Progressives have suddenly woken up to the fact that civil rights are in serious jeopardy in California. Current polls show that Proposition 8, which would amend the state constitution to eliminate equal marriage rights for same-sex couples, may be headed to victory. This would be a major setback not only for queer people, but for the progressive movement more broadly, for it would send a message from the country’s most populous and most diverse state that America is “not ready for equality.”

Some have chosen to lay the blame at the feet of queer people who have not been donating enough to the No on Prop. 8 campaign, a statewide coalition of organizations working to defeat the measure. Others have decried the proposition system itself, pointing to the likelihood of Prop. 8 passing as even more evidence (on top of Prop 209, which banned affirmative action in California) of the need to eliminate a system that is fundamentally unfair to minorities.

The biggest problem in my mind, however, is that progressives could manage to be so inattentive to this issue. For it is obvious that we — myself included — were complacent about the fate of Prop. 8. We all fell into the cultural logic that the right wing has promoted over the past several decades, which has told us that the West Coast and Northeast are bastions of liberalism, gayness and abortion. We thus fooled ourselves into thinking there was no way West Coast voters would vote against gay people, despite the fact that 26 states now have constitutional amendments banning gay marriage. Could anybody really forget the impact such ballot initiatives had in mobilizing the conservative vote in 2004?

This perhaps more than anything else demonstrates the continued power the conservative movement has in setting the terms of political discourse and action in this country, and part of why we always seem to find ourselves on the defensive with issues like this. The conservative movement is still strong, as the crowds that have flowed out to greet their new standard-bearer, Sarah Palin, have demonstrated. In some ways, they’re also madder and more vocal than ever in their vehement bigotry. And, despondent at the likely defeat of McCain, they are now moving more money and resources into California.

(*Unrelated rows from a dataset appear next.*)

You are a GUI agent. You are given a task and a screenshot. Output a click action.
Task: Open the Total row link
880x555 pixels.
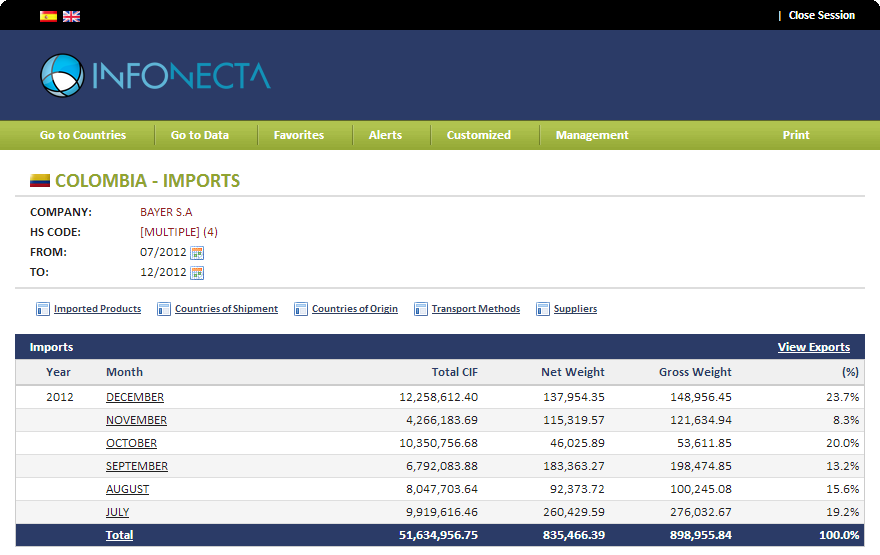119,535
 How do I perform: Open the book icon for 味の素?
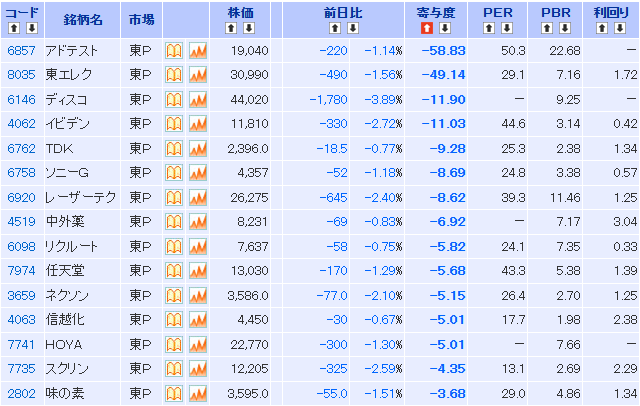[173, 392]
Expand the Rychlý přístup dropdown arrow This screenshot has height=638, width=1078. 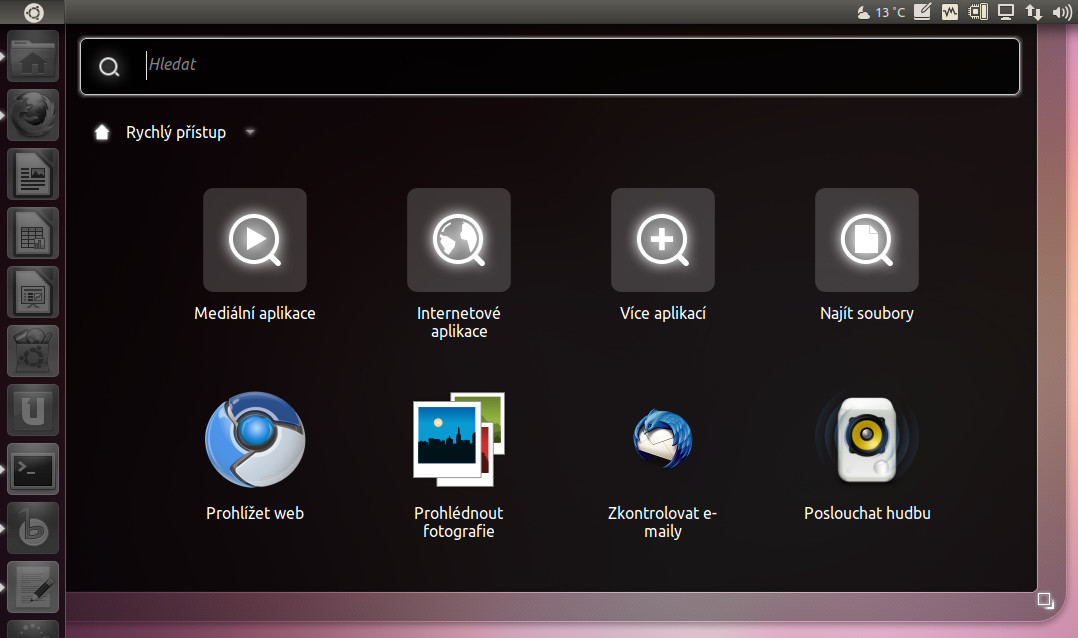point(250,132)
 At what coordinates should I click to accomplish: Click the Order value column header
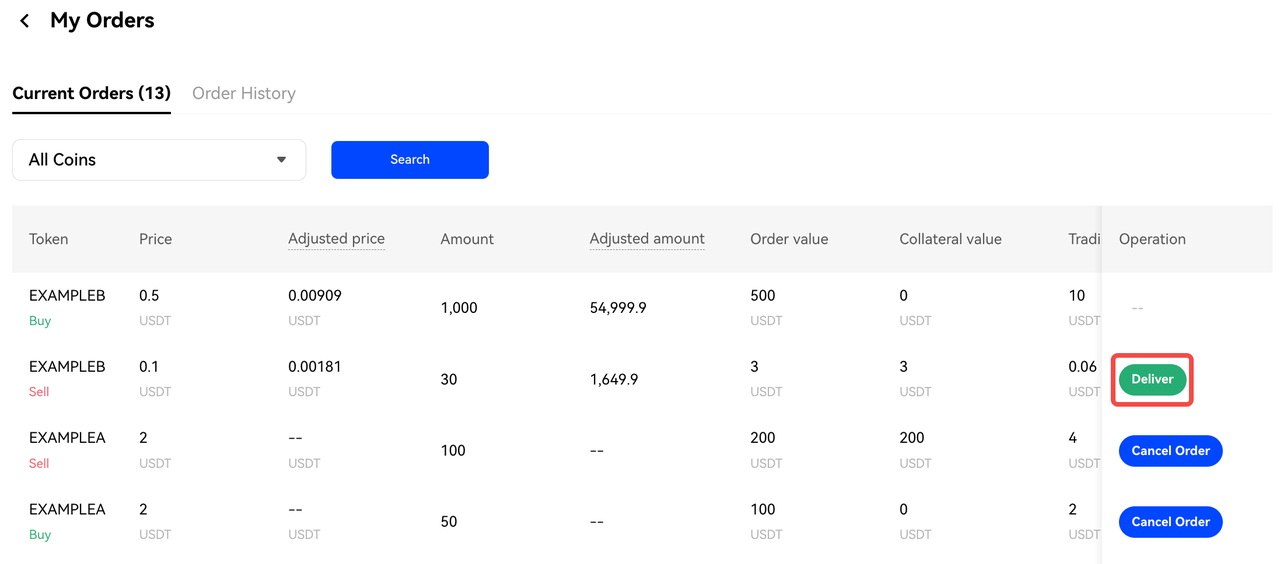click(789, 239)
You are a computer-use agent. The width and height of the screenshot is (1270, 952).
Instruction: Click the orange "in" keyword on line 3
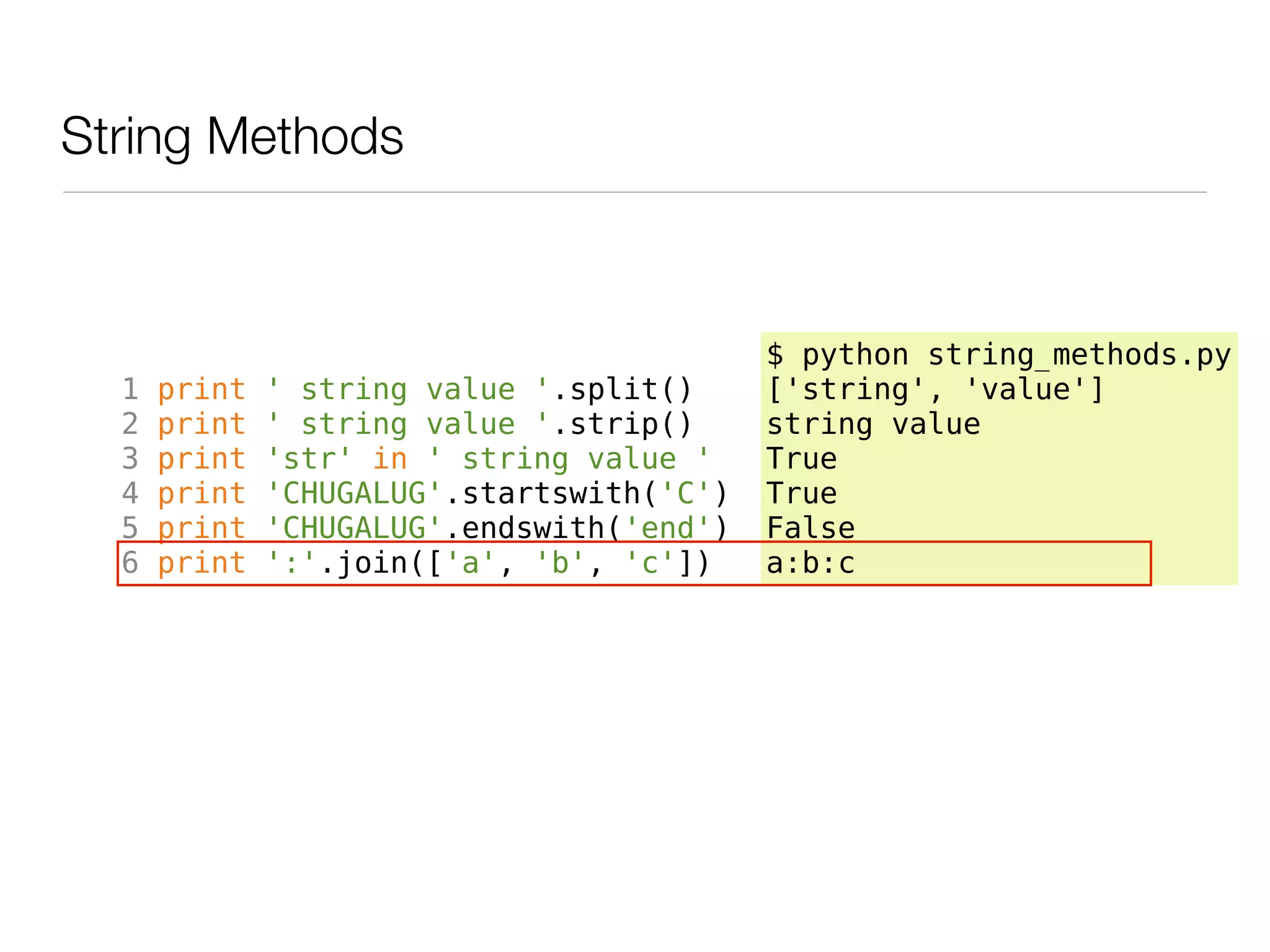(390, 459)
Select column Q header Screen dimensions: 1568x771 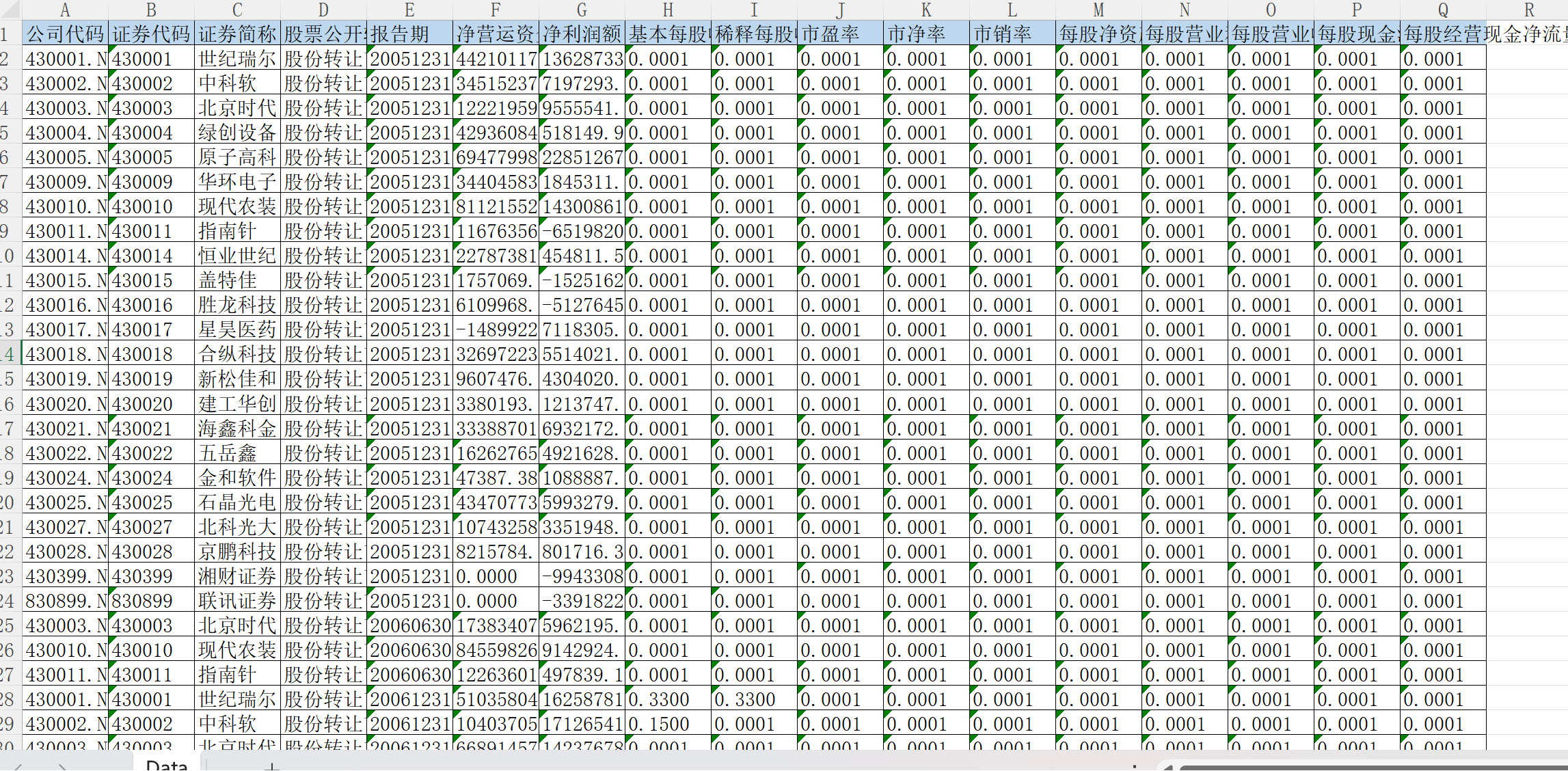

Now some progressives are scrambling to make an impact on this. I myself will be phone banking from home to fight the amendment, something I never would have expected I’d feel compelled to do several months ago when it first became clear Californians would be voting on the measure. I’m donating to the campaign, too.

Regardless of the outcome next week (either way, the vote will be very close), we must see this as a major failure of the progressive movement in the face of a much better-organized conservative movement that has spent decades building up local leadership and infrastructure. We can argue, of course, that Barack Obama’s election is far more important than any ballot referendum, and demonstrates the strength of the progressive infrastructure that has begun to emerge in the last eight years.

But if we are truly committed to more than just winning elections for particular candidates, we have to see the situation in California as a serious problem and warning. If we lose Tuesday in California, we cannot just hang our heads and say “oh well,” and then pop back a few more to celebrate Obama’s victory. And if we win, we’re not out of the woods either.

We cannot rest safe in the belief that the future is now secured and that progressives have an infrastructure in place for the future or that conservatives are on the wrong side of history. We need to develop the level of organization and capacity to fight all the fights that are coming our way in the coming years, and to actually win more than a few of them, and we have to start the day after Election Day. Otherwise, we’ll never stop playing defense, and more progressive futures are bound to remain out of our reach.

Hugh Baran is a senior in Davenport College.